The eval suite you actually keep running
20 test cases, replayed weekly, evolving with production. The minimum for shipping.
An eval suite isn't optional. It's the system that tells you whether your production AI is still doing what it did on launch day. Without it, you ship a great demo and watch it silently degrade. This is the eval pattern we build into every engagement.
1. Start with 20 cases. Not 200.
20 hand-picked cases beat 200 synthetic ones. The 20 cover happy path, common edge cases, and the patterns you can't afford to break.
We collect them from real conversations (anonymized), pre-launch interviews, and team brainstorming. Each case has expected behavior, not just expected output.
2. Score what matters
Hallucination rate (LLM-as-judge against ground truth). Refusal correctness (did the agent refuse when it should have?). Tool-call accuracy. Citation correctness.
Aggregate scores are useful, but per-case scoring catches the cases where averages hide real failures.
3. Run weekly, gate releases
Eval runs in CI on every prompt change. Failing the eval blocks merge. Engineers learn fast that prompts have a regression risk.
Outside CI, we run the full suite weekly against production. Drift over time shows up here before it shows up in user complaints.
4. Grow the suite from production
Every failure mode you catch in production becomes a permanent eval case. The suite grows 2-5 cases per week in active development.

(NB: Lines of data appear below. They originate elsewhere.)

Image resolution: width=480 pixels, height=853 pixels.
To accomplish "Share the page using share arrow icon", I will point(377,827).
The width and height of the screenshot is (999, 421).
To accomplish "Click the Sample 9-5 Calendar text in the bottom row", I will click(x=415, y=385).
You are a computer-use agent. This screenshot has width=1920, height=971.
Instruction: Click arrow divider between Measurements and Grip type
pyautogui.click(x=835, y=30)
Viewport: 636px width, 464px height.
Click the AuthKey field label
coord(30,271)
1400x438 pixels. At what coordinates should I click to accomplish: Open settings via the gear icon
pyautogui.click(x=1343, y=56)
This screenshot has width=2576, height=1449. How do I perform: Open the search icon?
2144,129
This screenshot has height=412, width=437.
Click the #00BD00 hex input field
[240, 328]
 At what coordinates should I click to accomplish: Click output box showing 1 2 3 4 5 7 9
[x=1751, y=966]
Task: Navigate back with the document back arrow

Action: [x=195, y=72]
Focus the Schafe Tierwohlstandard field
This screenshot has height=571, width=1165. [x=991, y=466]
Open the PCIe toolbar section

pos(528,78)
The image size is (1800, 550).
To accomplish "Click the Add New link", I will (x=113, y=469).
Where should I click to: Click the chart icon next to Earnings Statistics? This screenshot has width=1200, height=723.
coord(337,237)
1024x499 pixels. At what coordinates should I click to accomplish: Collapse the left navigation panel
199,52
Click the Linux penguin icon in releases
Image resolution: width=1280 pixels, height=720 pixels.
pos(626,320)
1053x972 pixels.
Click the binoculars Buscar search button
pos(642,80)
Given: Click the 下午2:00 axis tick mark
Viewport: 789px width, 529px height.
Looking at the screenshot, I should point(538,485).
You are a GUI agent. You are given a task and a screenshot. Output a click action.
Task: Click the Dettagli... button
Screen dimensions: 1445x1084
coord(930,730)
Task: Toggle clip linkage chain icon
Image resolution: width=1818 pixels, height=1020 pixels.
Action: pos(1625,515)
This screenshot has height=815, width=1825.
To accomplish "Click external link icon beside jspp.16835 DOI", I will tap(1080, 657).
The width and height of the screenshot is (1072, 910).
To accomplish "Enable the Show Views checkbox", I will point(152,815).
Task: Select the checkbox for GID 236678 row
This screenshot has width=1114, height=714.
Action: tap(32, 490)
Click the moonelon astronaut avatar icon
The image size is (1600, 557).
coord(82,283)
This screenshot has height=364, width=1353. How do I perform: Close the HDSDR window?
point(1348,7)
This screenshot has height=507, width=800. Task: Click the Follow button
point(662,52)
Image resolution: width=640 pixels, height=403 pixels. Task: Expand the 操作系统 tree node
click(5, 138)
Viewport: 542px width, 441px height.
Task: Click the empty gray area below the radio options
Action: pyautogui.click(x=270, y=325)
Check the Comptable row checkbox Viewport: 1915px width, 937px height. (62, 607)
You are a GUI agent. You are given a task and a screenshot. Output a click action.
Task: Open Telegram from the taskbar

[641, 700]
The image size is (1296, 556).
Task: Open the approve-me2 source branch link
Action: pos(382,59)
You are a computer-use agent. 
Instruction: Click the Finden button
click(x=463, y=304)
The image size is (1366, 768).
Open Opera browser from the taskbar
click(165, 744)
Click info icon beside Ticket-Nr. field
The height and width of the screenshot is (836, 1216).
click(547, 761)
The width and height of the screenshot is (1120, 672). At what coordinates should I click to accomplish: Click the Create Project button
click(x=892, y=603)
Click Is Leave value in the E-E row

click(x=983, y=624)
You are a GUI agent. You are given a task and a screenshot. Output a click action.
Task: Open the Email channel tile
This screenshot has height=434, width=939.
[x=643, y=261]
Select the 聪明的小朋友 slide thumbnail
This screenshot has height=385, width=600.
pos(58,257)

Anonymize aggressively before adding production cases — strip PII, names, account numbers.
5. LLM-as-judge, then humans on the close calls
Have a strong model grade outputs against your criteria. Score 80%+ of cases automatically.
The close calls and the failures go to humans. That's where your tuning judgment lives.
Common failure mode
Treating evals as one-time. They're a permanent system, not a launch checklist.
Common skip
Not having an owner for the eval suite. It atrophies in weeks without one.